- **Passage for review**:
= = = = =
Exhausting the nervous power, by stimulants, somewhat below in their effects those of the irritating cause, is often effectual. By this our object is to continue the excitement, not in a morbid degree, but by diminishing its power to exhaust safely the irritability of the nerve. Thus volatile alkali and eau de luce succeed in lessening the fatal effects of the viper's poison; alcohol and turpentine relieve burns; mercury sometimes lessens the irritation of the hydrophobic poison, and perhaps partly in this way of the lues venerea. We were long since taught to prevent the trismus expected to arise from the puncture of a nerve, by applying ethereal spirit of turpentine. Many similar remedies are employed, and this is one of the most successful refinements of modern practice.

In a similar way we destroy the activity of the nervous power by sedatives; by tonics, which lessen irritability; and by narcotics. We lessen irritation by opium and by vinegar; by bark and other vegetable astringents; by lead, copper, zinc, and silver. The narcotics we employ are tobacco, belladonna, hemlock, and digitalis. Each is useful in this way.
= = = = =
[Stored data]
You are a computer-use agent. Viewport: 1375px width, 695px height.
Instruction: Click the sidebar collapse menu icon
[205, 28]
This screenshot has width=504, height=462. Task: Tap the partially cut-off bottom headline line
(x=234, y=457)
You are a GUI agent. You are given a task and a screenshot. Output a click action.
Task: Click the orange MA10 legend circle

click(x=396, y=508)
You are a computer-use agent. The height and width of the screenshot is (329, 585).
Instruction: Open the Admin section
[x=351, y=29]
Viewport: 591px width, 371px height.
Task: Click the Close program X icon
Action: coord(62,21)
= = = = =
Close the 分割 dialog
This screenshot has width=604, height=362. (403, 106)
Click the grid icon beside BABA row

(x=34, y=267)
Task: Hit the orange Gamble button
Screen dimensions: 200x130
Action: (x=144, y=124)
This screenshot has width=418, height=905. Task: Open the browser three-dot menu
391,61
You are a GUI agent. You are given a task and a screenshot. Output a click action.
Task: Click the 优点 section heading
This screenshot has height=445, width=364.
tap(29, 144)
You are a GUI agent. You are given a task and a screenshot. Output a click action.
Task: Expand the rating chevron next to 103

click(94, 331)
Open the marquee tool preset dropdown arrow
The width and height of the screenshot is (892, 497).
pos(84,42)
= = = = =
- **What to work on**:
- A) Answer these questions from the passage on nervous power:
(i) What two things relieve burns?
(ii) What was applied to prevent the trismus expected from the puncture of a nerve?
(iii) Which narcotics does the passage name?
- B) Transcribe the passage on nervous power, beginning at the words "In a similar" and stopping after the words "in this way.".
- C) Rewrite the paragraph of the passage on nervous power that begins "In a similar way we destroy" as a short list, keeping its main facts.

- **Exercise solutions**:
- A)
(i) Alcohol and turpentine.
(ii) Ethereal spirit of turpentine.
(iii) Tobacco, belladonna, hemlock, and digitalis.

- B)
In a similar way we destroy the activity of the nervous power by sedatives; by tonics, which lessen irritability; and by narcotics. We lessen irritation by opium and by vinegar; by bark and other vegetable astringents; by lead, copper, zinc, and silver. The narcotics we employ are tobacco, belladonna, hemlock, and digitalis. Each is useful in this way.

- C)
- The activity of the nervous power is destroyed by sedatives, by tonics (which lessen irritability), and by narcotics.
- Irritation is lessened by opium, vinegar, bark and other vegetable astringents, and lead, copper, zinc, and silver.
- The narcotics used are tobacco, belladonna, hemlock, and digitalis.
- Each is useful in this way.